Sunday, September 23, 2012

Social Media Professionalism

One of the overarching themes of our Newhouse graduate school education in public relations seems to be the power of social media.  In nearly every course thus far it has had applications, and in many ways this contributes to our value as future employees of organizations in need of some social media expertise.  Our generation (the Millennials) has grown up with the internet as an everyday reality of life.  We've been taught for years about online etiquette, what to post, what not to post, and that nothing is ever truly private online.  But an interesting question has arisen recently, over the idea of shifting every one of our personal social networks to a professional social network.  For most of us, shifting our posts on Twitter from pictures of our dinner to content relevant to our careers has been a no-brainer.  Google + and LinkedIn are the same; we see clearly the value of using these social platforms for professional networking and personal branding.  Facebook, however, presents an interesting dilemma. 

While us graduate students are certainly not advocating posting about binge drinking or inappropriate behavior, Facebook is our final connection to our personal lives. We post about our interests, our friends, our fun adventures in Syracuse and Central New York.  We connect with family and friends who live across the U.S., or even across the globe.  We are so busy building our professional lives here at Newhouse, that Facebook often seems the only communications platform upon which we can be ourselves.  

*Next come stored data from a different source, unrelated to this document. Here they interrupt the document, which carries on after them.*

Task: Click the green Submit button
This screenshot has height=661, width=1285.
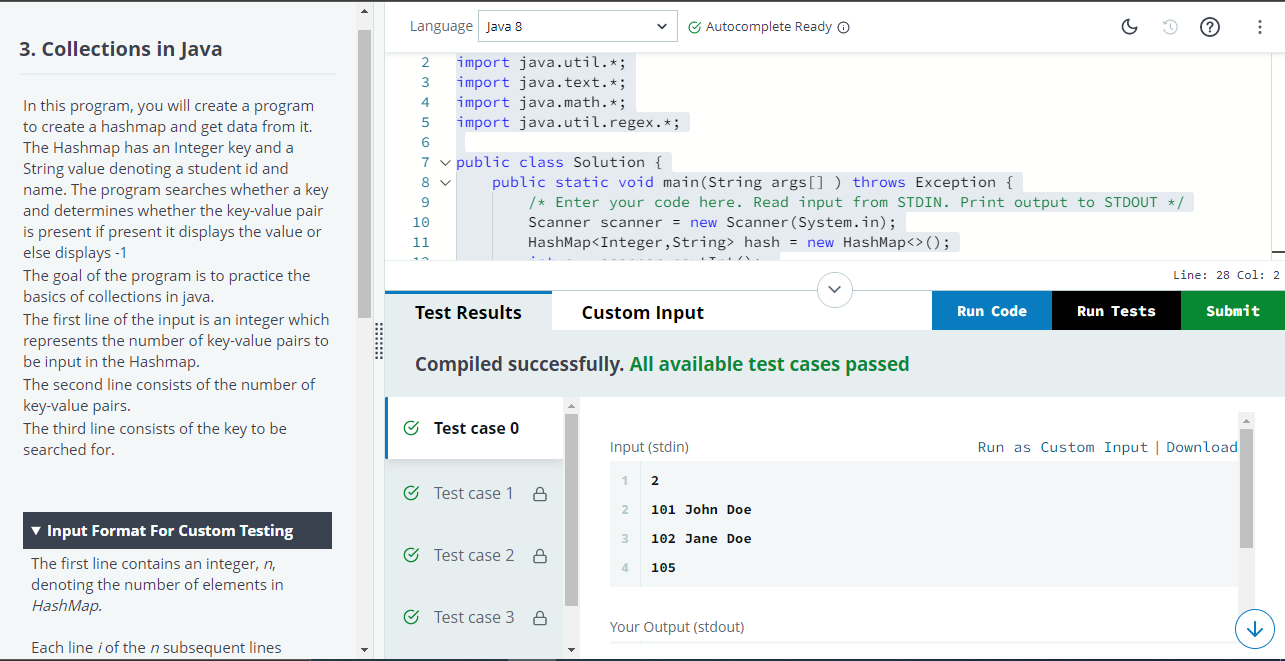Action: (x=1232, y=311)
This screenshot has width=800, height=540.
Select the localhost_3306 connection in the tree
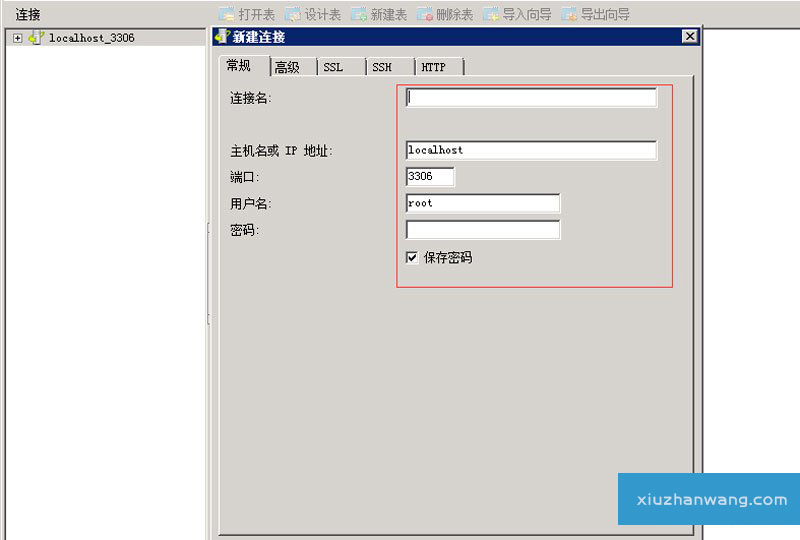tap(91, 38)
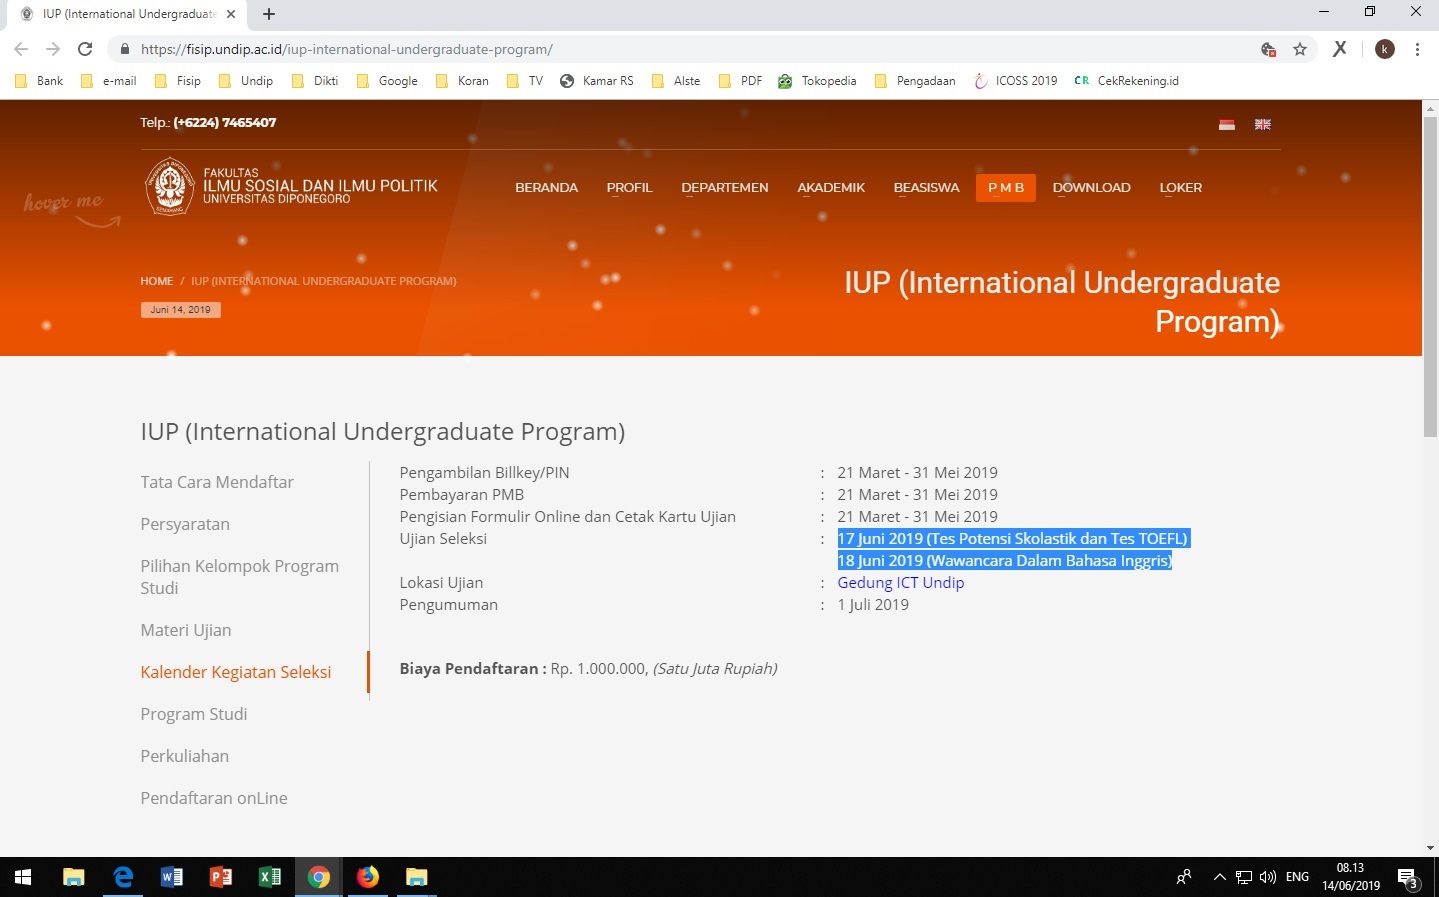Open Tokopedia bookmark
The width and height of the screenshot is (1439, 897).
(x=818, y=81)
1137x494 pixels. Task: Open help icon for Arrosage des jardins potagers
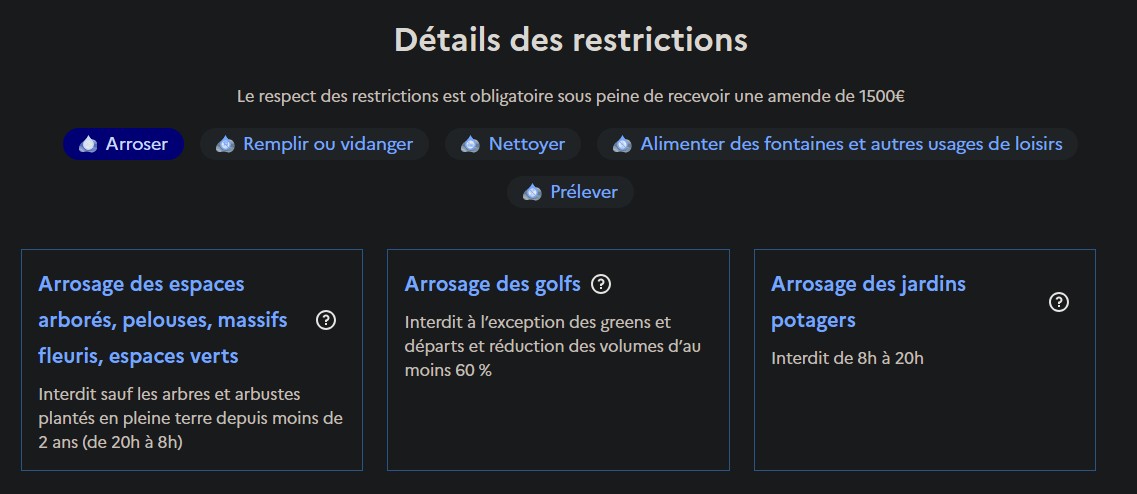(1059, 302)
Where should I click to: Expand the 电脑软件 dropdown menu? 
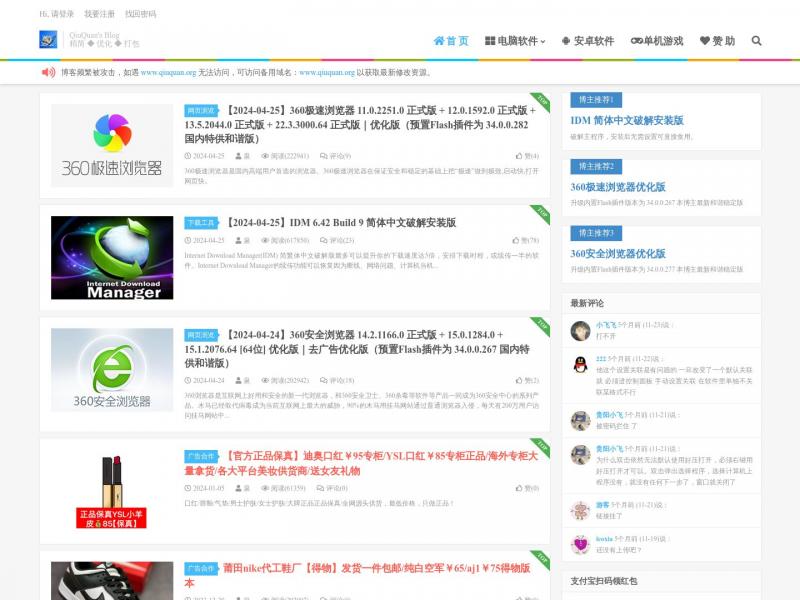pos(515,41)
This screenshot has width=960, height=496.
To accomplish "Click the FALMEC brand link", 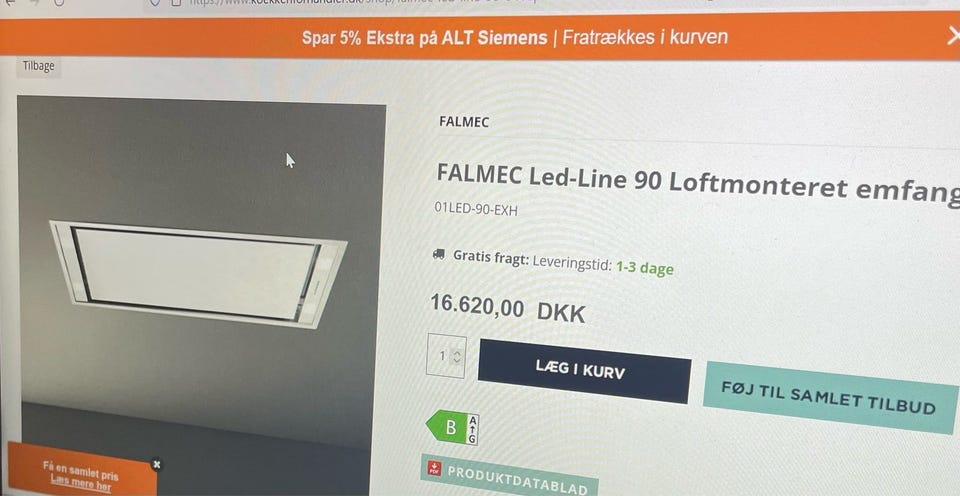I will [x=463, y=122].
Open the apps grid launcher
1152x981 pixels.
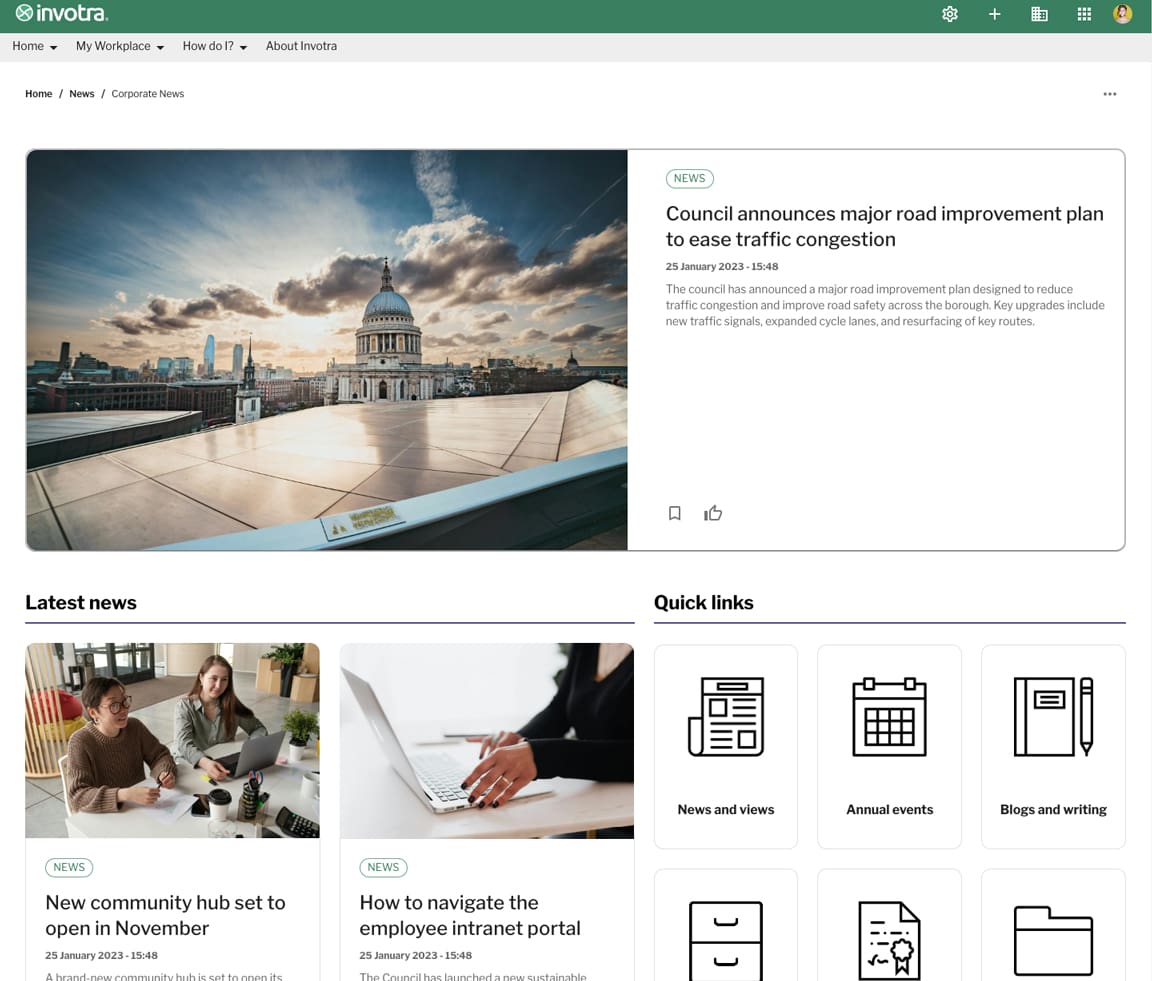click(1084, 14)
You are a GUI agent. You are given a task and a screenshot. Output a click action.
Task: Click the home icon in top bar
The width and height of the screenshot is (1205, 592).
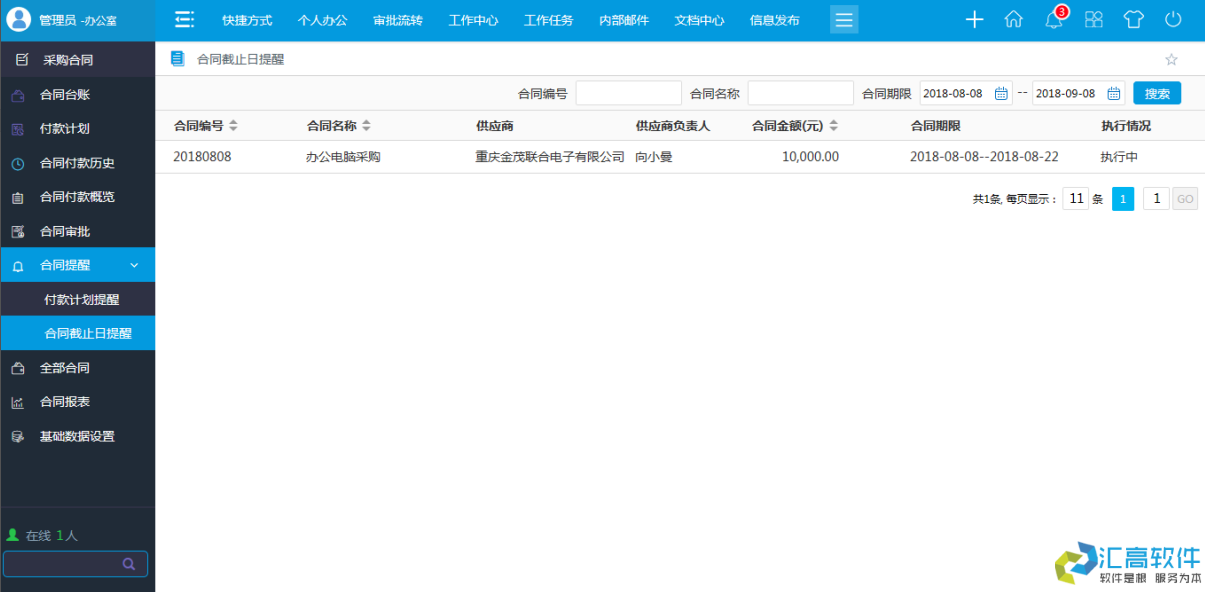tap(1013, 19)
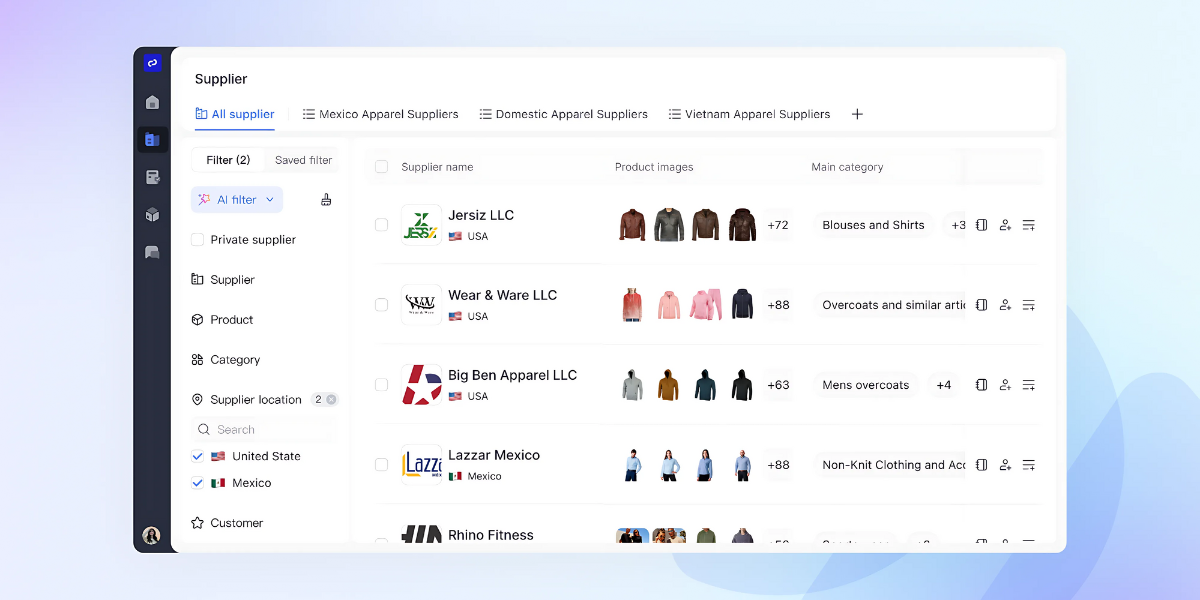Open the Home icon in the sidebar
Viewport: 1200px width, 600px height.
click(x=152, y=102)
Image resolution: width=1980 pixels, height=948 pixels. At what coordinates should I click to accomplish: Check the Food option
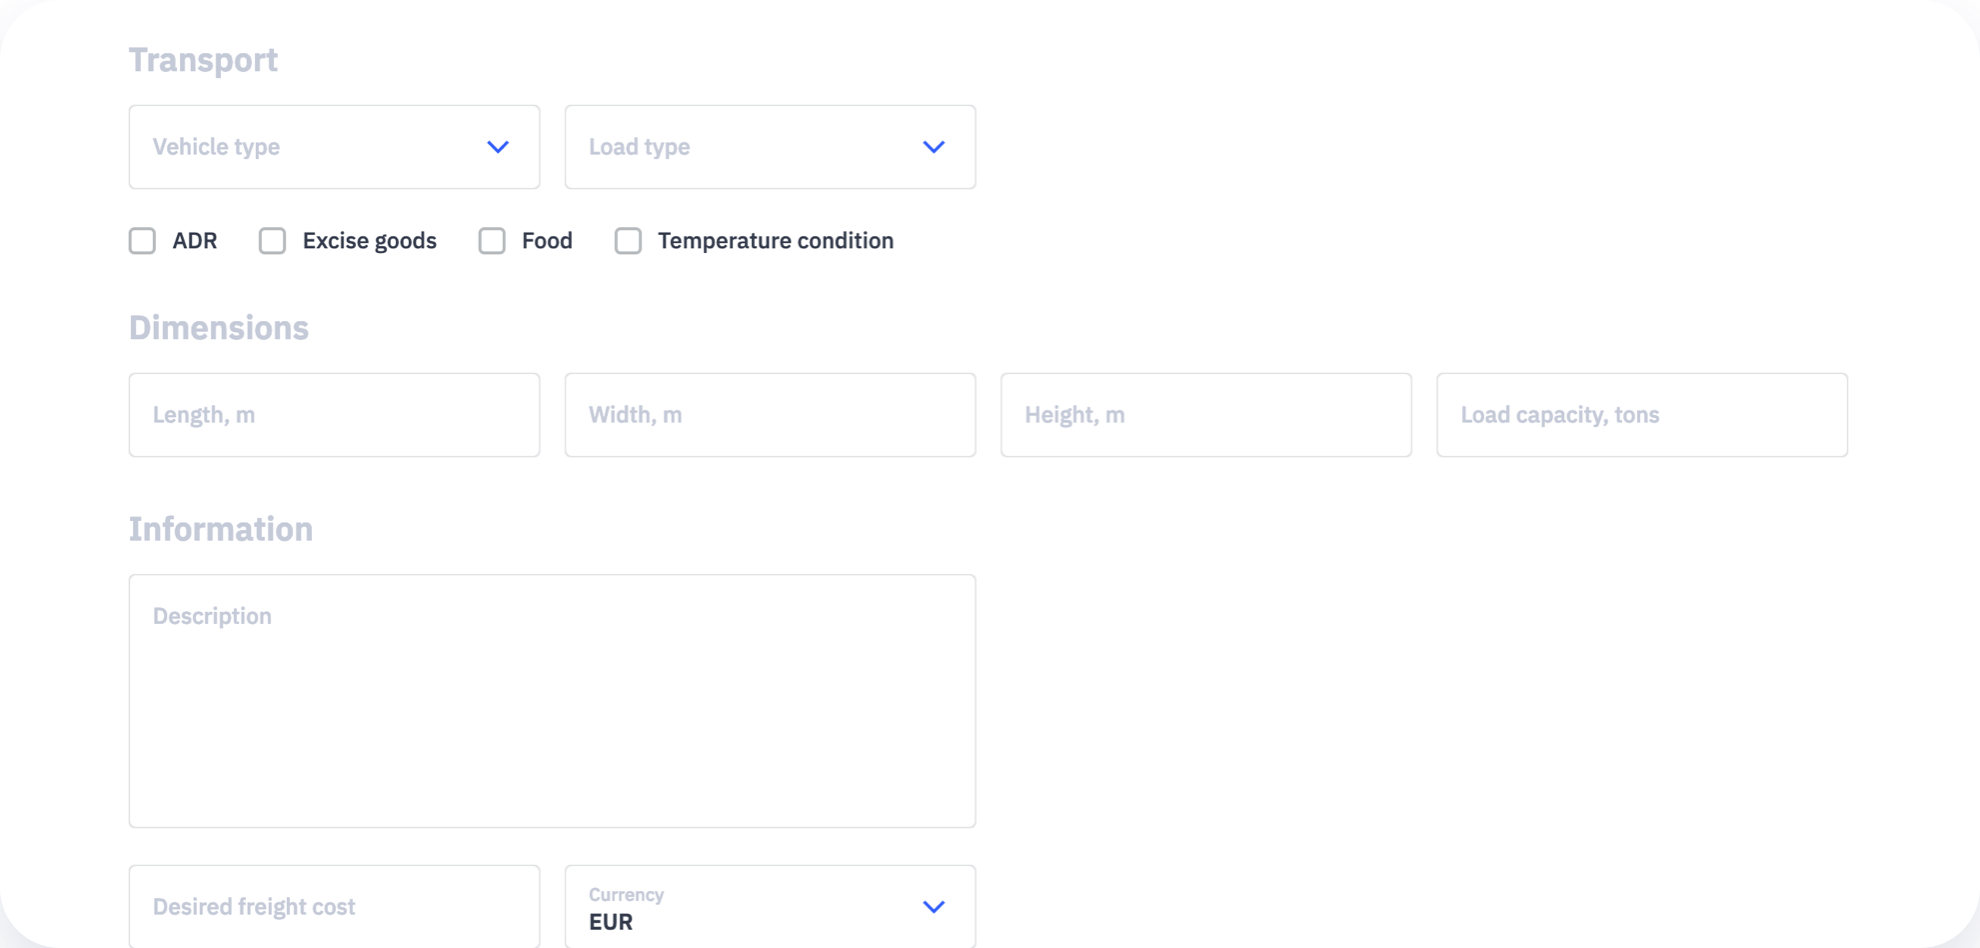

Must Facebook too be a platform for solely 'professional' posts? I'd like to think not.  Our personal brand that we work so hard to build is just that  ̶  our personal brand.  Posting about going to the Syracuse football game, going apple-picking, or on wine-tasting trips in the Finger Lakes is part of that personal brand.  We are students, and we are serious about our professional ambitions, but we are also multi-dimensional.  We have personal lives.  We have loved ones, and passions and hobbies.  Facebook is the final frontier, the last untouched platform.  We certainly won't be posting anything inappropriate, but allow us to post about what matters most to us as people.  I'd like to think employers want to hire people, not simply robots. 

Additionally, I believe the value (both economic and intangible) of Facebook lies with its promise of personal connections.  If all the users of Facebook were to suddenly transform into exclusively-professional-posters, I don't think I (or many people) would access the site as regularly as we do now.  The social media platform would certainly not hold as much value to marketers or public relations professionals.  I once heard a public relations pro say that social media is all about meeting people where they are.  If Facebook becomes impersonal, solely a source of artificial, manufactured professional postings, it no longer is 'where people are'.  It loses its value to marketers, public relations pros and the everyday consumer.

For these reasons, I will not be transitioning my Facebook to a solely professional platform.  My connections with friends and family will be most valuable to me in the long run if I keep these connections personal.  One of the most powerful pieces of advice for social media etiquette is to be authentic, and I intend to keep my personal brand authentic in every social platform on which I post.